◆ **Exercise instructions**: Copy out each line from the material where the word "computer" is found.

**** Material for this task

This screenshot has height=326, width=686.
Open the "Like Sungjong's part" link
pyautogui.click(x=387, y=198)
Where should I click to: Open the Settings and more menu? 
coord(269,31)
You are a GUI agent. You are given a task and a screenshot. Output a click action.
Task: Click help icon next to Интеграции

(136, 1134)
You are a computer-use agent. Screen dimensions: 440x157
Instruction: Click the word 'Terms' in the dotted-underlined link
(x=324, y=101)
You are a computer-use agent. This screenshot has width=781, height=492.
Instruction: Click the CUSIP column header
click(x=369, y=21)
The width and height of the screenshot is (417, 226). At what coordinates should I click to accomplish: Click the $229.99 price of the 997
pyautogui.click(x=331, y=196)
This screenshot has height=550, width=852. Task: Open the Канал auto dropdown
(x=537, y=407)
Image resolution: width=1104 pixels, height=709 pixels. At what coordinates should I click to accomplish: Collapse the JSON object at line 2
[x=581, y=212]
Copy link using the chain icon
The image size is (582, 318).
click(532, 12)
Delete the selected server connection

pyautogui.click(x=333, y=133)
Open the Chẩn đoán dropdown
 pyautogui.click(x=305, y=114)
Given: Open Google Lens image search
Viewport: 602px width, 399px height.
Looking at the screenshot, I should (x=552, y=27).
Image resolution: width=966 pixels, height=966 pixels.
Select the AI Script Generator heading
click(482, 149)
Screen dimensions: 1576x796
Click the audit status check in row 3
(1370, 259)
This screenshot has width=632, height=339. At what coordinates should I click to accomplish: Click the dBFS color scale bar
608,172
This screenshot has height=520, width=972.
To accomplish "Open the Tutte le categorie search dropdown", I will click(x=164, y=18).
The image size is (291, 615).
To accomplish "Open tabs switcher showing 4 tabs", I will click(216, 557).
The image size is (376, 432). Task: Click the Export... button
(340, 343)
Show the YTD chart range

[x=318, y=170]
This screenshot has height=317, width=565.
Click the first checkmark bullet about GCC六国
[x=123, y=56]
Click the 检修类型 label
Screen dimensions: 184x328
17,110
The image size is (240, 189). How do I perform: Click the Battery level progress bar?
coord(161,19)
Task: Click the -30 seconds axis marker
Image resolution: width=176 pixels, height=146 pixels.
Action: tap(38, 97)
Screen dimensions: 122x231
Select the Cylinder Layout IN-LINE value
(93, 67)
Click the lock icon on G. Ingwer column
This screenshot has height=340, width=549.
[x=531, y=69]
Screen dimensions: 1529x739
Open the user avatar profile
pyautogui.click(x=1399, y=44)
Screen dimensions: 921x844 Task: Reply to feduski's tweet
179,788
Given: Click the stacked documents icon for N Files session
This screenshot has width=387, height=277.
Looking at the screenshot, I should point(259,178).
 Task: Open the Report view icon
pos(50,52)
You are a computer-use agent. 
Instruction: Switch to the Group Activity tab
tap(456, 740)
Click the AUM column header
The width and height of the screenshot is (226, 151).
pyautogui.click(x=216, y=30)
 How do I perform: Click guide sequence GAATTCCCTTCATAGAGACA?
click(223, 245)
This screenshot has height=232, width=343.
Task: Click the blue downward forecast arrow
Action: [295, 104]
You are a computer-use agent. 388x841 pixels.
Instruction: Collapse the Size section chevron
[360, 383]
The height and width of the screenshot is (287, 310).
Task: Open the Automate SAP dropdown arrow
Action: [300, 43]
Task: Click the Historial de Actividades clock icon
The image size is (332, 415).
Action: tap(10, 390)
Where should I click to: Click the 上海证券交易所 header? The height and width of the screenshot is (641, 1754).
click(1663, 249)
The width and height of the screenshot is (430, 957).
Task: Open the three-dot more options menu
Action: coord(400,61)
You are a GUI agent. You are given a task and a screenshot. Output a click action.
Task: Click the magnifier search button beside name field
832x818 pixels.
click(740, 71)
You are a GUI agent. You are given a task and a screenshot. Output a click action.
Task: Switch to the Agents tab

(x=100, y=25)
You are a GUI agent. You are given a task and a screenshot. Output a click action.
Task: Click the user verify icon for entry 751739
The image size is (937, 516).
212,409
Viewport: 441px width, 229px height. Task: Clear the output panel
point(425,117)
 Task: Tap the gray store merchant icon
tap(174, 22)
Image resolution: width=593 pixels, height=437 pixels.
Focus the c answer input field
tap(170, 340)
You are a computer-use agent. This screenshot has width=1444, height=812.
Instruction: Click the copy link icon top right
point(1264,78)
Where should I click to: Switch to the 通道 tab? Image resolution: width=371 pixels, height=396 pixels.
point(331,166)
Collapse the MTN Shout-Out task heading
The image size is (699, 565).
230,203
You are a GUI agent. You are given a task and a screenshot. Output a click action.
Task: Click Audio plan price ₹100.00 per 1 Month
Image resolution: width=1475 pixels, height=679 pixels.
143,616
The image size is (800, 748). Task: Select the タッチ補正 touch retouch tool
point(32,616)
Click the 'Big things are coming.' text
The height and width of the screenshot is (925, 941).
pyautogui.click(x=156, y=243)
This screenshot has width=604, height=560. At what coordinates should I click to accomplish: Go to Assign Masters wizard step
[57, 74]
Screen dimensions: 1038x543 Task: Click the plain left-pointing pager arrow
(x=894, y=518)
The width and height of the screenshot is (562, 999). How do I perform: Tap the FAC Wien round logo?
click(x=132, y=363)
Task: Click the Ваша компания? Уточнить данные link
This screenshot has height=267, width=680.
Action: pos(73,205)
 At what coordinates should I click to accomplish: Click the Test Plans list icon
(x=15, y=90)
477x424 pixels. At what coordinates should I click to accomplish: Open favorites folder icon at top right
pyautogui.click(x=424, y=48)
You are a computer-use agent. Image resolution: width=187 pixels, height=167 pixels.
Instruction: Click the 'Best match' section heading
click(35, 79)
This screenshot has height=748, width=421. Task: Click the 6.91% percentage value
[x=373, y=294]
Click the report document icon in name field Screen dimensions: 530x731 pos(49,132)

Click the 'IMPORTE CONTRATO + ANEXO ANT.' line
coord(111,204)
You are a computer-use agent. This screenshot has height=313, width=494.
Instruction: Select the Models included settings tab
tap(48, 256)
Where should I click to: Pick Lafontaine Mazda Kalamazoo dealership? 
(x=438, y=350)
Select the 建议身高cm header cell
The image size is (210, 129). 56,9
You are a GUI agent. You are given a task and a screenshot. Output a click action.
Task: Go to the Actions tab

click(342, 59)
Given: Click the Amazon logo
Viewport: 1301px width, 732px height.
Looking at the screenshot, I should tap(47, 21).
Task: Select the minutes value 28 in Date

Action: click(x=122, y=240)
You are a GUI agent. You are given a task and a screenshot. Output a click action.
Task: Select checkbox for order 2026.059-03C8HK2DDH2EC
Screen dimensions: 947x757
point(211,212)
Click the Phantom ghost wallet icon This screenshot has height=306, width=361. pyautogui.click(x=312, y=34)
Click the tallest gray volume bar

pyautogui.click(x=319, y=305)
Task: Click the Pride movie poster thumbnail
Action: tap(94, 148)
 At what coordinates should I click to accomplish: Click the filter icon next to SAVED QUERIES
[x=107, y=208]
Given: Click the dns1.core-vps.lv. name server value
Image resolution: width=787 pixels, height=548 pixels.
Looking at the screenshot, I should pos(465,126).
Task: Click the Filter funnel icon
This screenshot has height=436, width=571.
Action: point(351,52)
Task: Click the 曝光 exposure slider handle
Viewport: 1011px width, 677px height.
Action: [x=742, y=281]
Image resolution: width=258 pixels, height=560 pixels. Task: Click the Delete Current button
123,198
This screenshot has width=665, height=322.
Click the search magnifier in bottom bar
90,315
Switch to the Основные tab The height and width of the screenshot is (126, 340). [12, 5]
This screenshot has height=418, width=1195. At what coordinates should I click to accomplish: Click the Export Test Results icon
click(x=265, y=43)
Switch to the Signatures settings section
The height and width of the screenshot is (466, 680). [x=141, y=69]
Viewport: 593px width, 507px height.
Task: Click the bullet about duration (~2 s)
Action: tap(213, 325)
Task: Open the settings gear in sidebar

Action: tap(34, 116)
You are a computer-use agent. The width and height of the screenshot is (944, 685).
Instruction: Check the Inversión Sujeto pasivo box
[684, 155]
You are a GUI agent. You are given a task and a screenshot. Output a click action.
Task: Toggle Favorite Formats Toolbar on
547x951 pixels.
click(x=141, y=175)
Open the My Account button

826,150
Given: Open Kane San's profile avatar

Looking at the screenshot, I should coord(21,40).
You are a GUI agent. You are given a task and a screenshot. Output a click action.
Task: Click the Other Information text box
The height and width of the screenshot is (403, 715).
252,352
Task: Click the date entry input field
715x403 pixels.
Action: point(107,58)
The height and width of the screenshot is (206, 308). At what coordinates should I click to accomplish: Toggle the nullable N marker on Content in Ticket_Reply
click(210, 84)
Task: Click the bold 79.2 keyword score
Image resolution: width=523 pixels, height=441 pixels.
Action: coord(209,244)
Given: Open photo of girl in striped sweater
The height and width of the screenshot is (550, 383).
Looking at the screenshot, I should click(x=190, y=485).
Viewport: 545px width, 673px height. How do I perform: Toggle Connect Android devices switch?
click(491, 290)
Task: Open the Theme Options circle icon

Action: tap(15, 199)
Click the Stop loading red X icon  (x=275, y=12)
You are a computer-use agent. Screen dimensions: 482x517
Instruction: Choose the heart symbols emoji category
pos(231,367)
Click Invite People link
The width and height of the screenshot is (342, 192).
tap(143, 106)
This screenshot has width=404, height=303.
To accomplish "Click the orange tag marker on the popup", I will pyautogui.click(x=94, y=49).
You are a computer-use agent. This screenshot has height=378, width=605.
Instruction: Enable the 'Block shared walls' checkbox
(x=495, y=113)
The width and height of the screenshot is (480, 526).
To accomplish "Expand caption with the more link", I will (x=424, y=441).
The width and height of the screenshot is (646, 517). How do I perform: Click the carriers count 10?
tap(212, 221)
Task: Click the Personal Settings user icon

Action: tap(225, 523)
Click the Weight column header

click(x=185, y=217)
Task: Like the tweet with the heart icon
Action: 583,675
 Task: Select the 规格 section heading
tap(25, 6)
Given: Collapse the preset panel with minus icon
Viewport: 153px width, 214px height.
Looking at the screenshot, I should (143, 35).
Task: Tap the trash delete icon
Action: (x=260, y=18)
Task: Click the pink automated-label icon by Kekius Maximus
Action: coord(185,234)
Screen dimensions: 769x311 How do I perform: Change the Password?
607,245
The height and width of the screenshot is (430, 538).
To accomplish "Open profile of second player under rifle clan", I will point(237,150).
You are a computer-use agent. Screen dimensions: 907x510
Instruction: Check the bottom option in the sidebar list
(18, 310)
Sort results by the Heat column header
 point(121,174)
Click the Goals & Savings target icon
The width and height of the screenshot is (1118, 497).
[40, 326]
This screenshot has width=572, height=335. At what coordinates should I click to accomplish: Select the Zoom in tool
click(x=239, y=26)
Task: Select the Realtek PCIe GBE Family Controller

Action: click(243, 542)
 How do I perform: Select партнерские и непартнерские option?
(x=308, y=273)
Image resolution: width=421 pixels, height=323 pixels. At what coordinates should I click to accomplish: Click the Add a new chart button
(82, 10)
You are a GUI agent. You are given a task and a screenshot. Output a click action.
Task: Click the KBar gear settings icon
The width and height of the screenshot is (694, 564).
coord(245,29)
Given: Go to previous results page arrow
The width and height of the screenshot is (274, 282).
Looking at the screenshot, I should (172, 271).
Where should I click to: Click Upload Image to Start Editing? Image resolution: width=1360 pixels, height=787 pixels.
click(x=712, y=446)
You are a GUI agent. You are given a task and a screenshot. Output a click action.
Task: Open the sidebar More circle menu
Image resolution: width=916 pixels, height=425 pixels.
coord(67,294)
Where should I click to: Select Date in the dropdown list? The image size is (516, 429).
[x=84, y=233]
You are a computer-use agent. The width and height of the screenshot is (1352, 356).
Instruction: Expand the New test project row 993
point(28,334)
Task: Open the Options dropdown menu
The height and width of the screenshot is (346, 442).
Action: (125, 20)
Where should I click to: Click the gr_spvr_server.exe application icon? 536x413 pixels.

********

◆ **Solution for this problem**:
You are a computer-use agent. Screen dimensions: 440x157
You are a computer-use agent. This screenshot has width=781, height=492.
You are a computer-use agent. 
You are a computer-use agent. 388x841 pixels.
You are a computer-use agent. This screenshot has width=1444, height=812.
You are a computer-use agent. Image resolution: width=187 pixels, height=167 pixels.
You are a computer-use agent. This screenshot has height=313, width=494.
You are a computer-use agent. The width and height of the screenshot is (944, 685).
You are a computer-use agent. Screen dimensions: 482x517
You are a computer-use agent. This screenshot has height=378, width=605.
You are a computer-use agent. Screen dimensions: 907x510
You are a computer-use agent. The width and height of the screenshot is (1352, 356).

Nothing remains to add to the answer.